# Yapılacak İş
2012 yılını ve Pasaport marinasını ele alan yazıya göre aşağıdaki soruları kısaca yanıtlayın.
1. 2012'de borsa ne yaptı?
2. Yazar 2012'yi ne yılı olarak nitelendiriyor?
3. Koruma Kurulu, Pasaport'a planlanan marinaya hangi gerekçeyle olumsuz görüş bildirdi?

# Kaynak Metin
════════════════════
Paylaş
Ekonomik iklim açısından ilginç bir yıldı 2012.
Kötü beklentilerle başladı ama beklendiği kadar kötü olmadı. Makro açıdan. Faizler tarihi düşük seviyelere geriledi. Borsa rekorlar kırdı. Kurlar yerinde saydı.
Bankalar yine çok kar etti. Büyük şirketlerden de bankalara eşlik edenler oldu. Büyüme yavaşladı ama durmadı.
Sokaktaki adam için kötü günler de vardı iyi sürprizler de. Tepedeki bahar havası aşağıda o kadar hissedilmedi ama. Karlılık düşüktü. İş vardı ama tahsilât sorunları yaşandı.
İzmir tahminen yine ülke ekonomisi kadar büyüdü. Çok kötü sinyaller vermedi. 2013 ile ilgili beklentiler de patlamadı.
Ülkede ekonomi dışındaki hayat gergin, dengesiz ve moral bozucuydu. Öfke dilinden yine kurtulamadık bu yıl. Yakın bir gelecekte de kurtulacağımız yok.
Barış yine lafta kaldı. Özgürlüklere ayar vermeye çalışanların homurtusunu daha sık duyar olduk.
Fazla lafa gerek yok. Yıl, biber gazı yılıydı! Ülkede sosyal medya dışında da pek bir şey yükselmedi.
2013’ün zihinlerimizde daha iyi bir tat bırakması ümidiyle…
MARİNA GÖRÜNTÜYÜ BOZAR MI, KURTARIR MI?
Geçenlerde Ünal Ersözlü Sabah’ta yazdı.
Pasaporta yapılması planlanan marina için Koruma Kurulu görüntüyü bozar gerekçesiyle olumsuz görüş bildirmiş. Açıkçası Sevgili Ünal’la benzer düşüncedeyim. Koruma Kurulunun bu kararını anlamak zor.
Her ne kadar gönlüm ve aklım genel olarak korumacılıktan yana ise de İzmir’i denizle barıştırmaya dönük projelere karşı daha gevşeğim. Bunun da sebebi bu kentin genlerindeki kültürel dokuyu yeniden canlanmasını arzu etmem. Denizle barışık olmayan bir liman şehri mi olurmuş?
Şahsen denizle barışık bir kentin Körfez’e ve sahillere daha çok sahip çıkacağını düşünenlerdenim. Fiziksel doku esas o zaman ruha uygun şekillenecek ve korunacak.
Bizler sahile sandallarımızı bağlayıp, Pazar günleri Körfez’i kıyı kıyı şöyle bir dolaşamadık. Bunu aklımıza bile getirmeden, getirsek bile çok önemsemeden zaman akıp gitti. Bundan sonra farklı olsun istiyoruz.
Bir marina yaparsınız, hakikaten görüntü bozulabilir. Başka bir marina yaparsınız görüntü toparlanır. Nasıl projelendirdiğinize bağlı olarak…
İzmir’in Pasaport’a güzellik katacak bir marina projesi yapabileceğine inanıyorum.
════════════════════
# Alıntılanan Veriler
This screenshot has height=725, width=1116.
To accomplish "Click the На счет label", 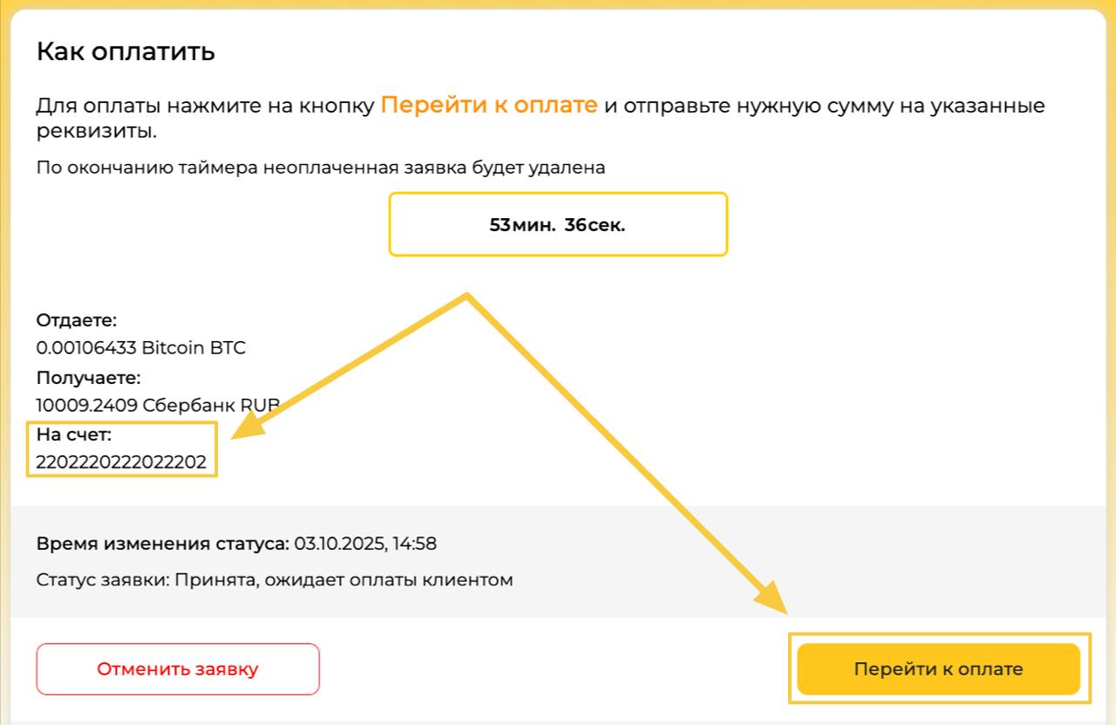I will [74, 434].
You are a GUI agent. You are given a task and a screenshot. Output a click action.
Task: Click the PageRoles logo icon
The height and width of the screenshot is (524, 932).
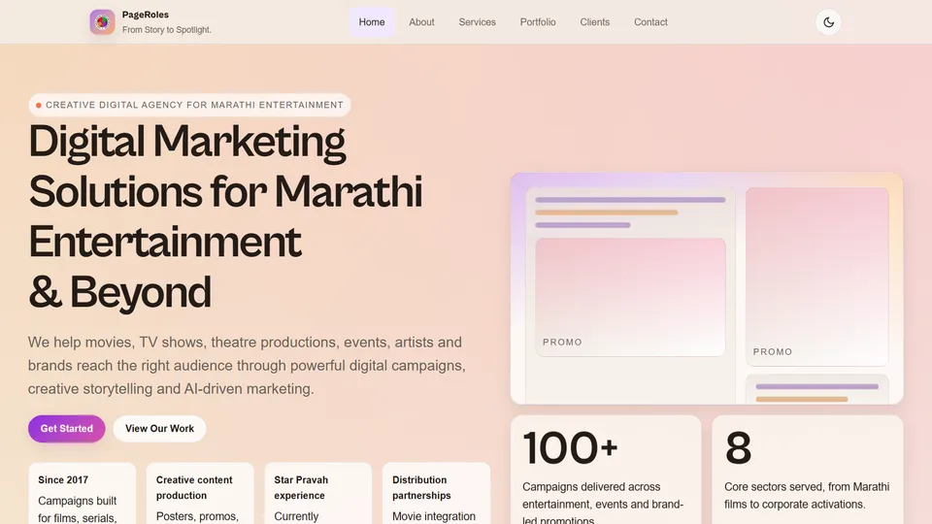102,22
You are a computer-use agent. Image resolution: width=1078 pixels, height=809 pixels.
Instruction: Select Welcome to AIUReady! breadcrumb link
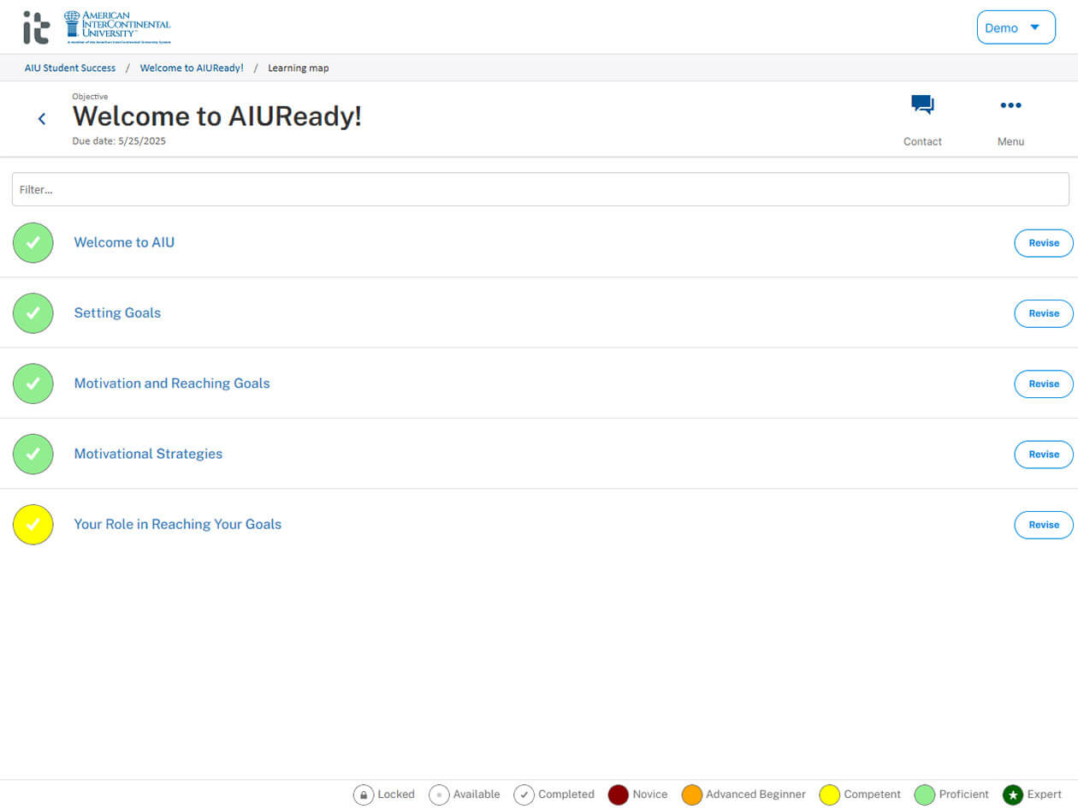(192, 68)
════════════════════
# Tamamlanan Görev
1. Rekorlar kırdı.
2. Biber gazı yılı.
3. Görüntüyü bozacağı gerekçesiyle.